The beneficiary: Trump.

In retaliation, Obama expelled 35 diplomats and shuttered two Russian compounds. Senior Republican members of Congress applauded. Not Trump. He declared: “It’s time for our country to move on to bigger and better things.”

When Russian President Putin then rejected the Russian foreign ministry’s recommendation of Cold War-style tit-for-tat expulsions — even inviting American diplomats’ children to a Kremlin Christmas party, saying he would wait for the Trump administration to decide what to do — Trump tweeted: “I always knew he was very smart!” He went on to promise he would reveal information “that other people don't know” to cast doubt on the Russian hacking charges, but then did not. And he asserted Friday after his briefing that "there was absolutely no effect on the outcome of the election," though intelligence officials have said there is no way to tell.

All this as Sen. John McCain began congressional hearings into the hacking.

Here’s the question: Is there any way to avoid one of two very troubling outcomes? The first would be that reality and competing strong Trump and Putin personalities morph the bromance into vicious confrontation. A chilling thought, given that Russian forces in Syria have thrown the war in favor of Syrian strongman Bashar Assad — whom the U.S. had insisted be removed from power — and that Putin is in Syria talks with Turkey and U.S. nemesis Iran. Just for starters.

The second unhappy outcome: That the bromance flourishes, with Trump nodding, winking and lifting U.S. red lines that have triggered sanctions — such as for Putin’s annexation of Crimea, supporting Ukraine separatists and mistreating opponents. That would send the United States and the foundation of its foreign policy, supporting democracy, back a century. It would be, as Foreign Policy magazine put it, "making the world safe for dictators.”

POLICING THE USA: A look at race, justice, media

Is there a third way? That slim chance depends on those on Trump’s team who have done business with Putin and Russia. Most importantly, Rex Tillerson, secretary of State nominee and ExxonMobil CEO. A Putin friend after years of business deals, Tillerson understands Putin’s personality, his need to be taken seriously and ways to engage him.
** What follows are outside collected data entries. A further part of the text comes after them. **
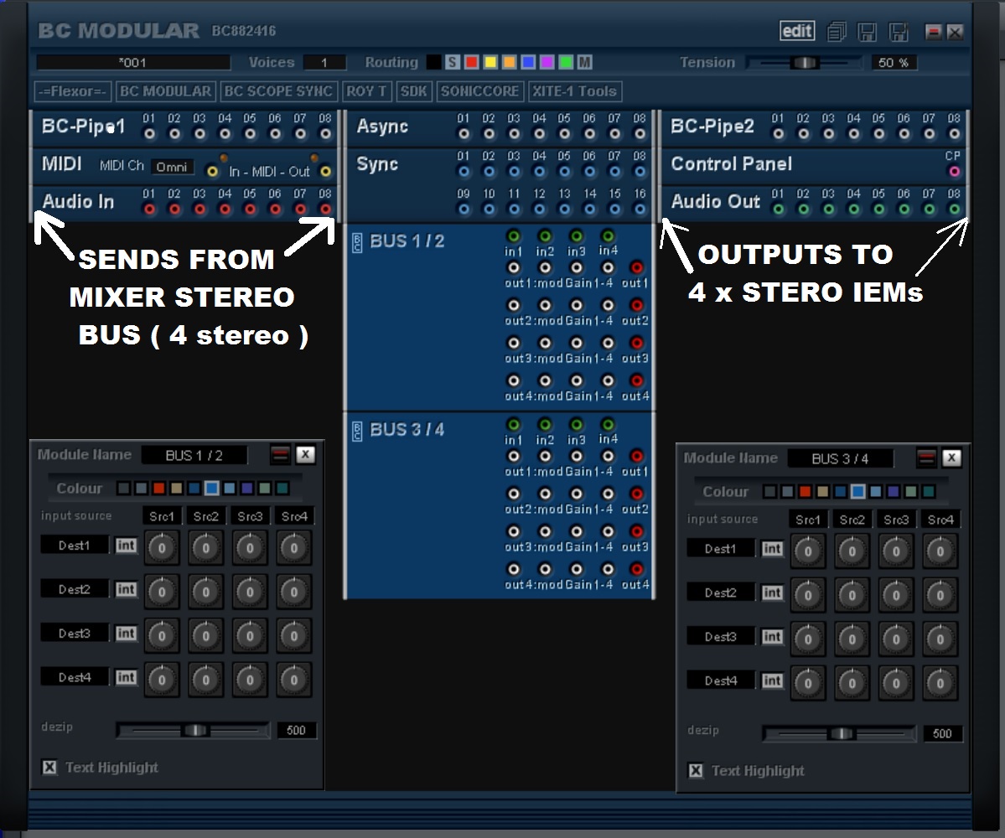Click the first floppy disk save icon
1005x838 pixels.
click(x=868, y=32)
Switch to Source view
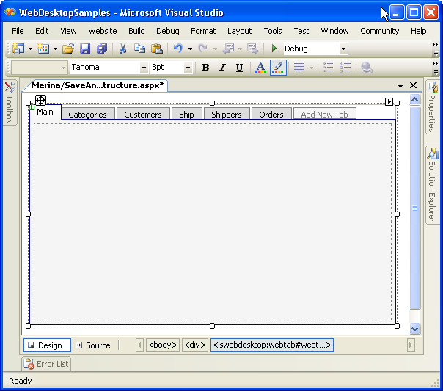 [x=93, y=345]
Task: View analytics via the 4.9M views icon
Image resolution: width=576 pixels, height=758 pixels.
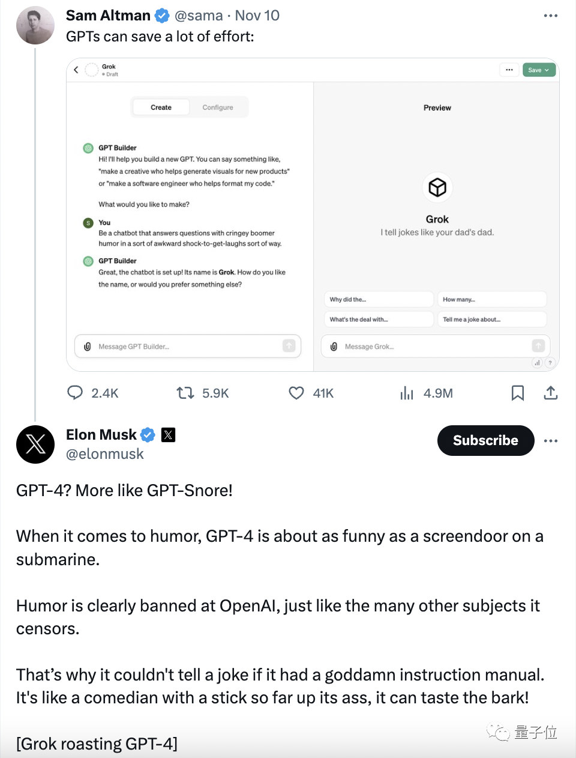Action: point(407,393)
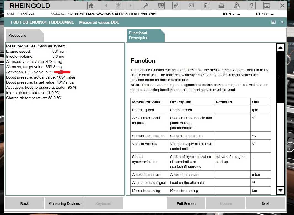This screenshot has height=215, width=294.
Task: Open the wrench settings icon
Action: pos(146,6)
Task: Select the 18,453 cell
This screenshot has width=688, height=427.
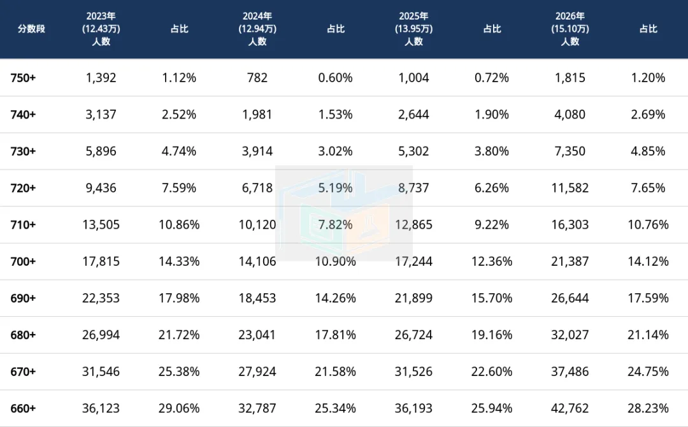Action: (x=257, y=298)
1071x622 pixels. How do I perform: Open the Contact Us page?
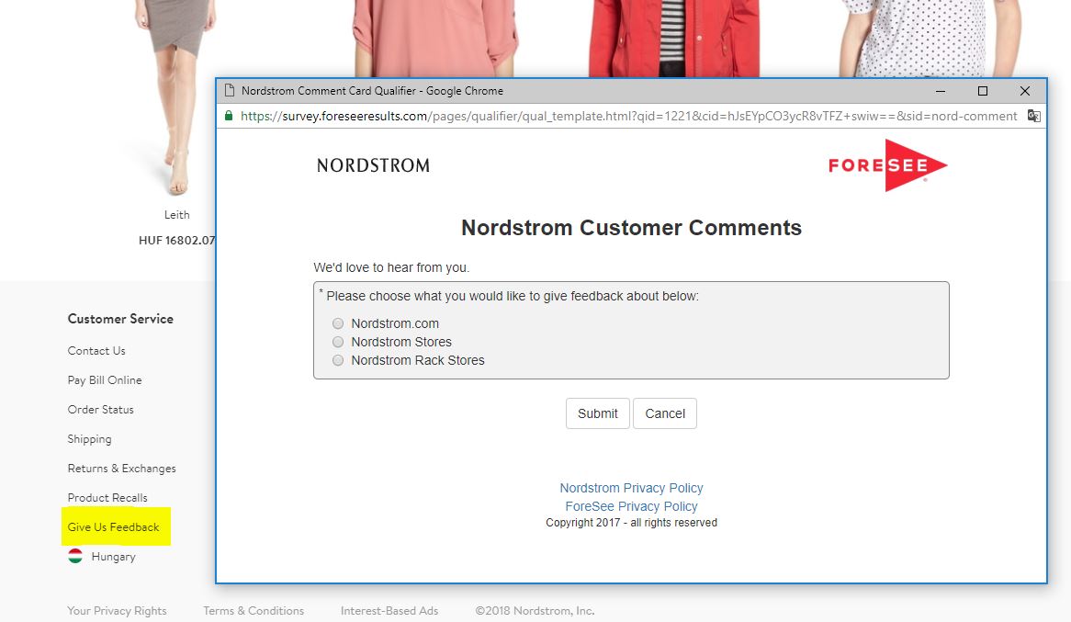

One definition of insanity is doing the same thing over and over, and expecting different results. When new president George W. Bush first met Putin in 2001, he famously said he got a sense of his soul and found him “trustworthy.” Bush ended up frustrated when Putin curbed democratic freedoms, sent troops into neighboring Georgia and more. When Obama in 2009 tried a “reset” of relations, that didn’t stop a souring to near-Cold War levels over Crimea and much more.

Could the Trump team avoid the same outcome? Putin’s ambition is to revive Russian prestige, might and territory, lost with the Soviet Union’s 1990s collapse. And to be taken seriously. His modus operandi has evolved in 17 years in power. Early efforts, such as joining Western “clubs,” did not get him what he wanted. Now, as CIA director John Brennan put it in a PBS interview this month, Putin "plays by his own rules.” Rules by which he has consolidated a grip on power, a cult of personality and an anything-it-takes approach.

Putin would like Trump to play back-to-the-future Big Man, Great Game politics on the world chess board. Can he be checkmated? While preserving what the U.S. stands for? Is there a will to do that?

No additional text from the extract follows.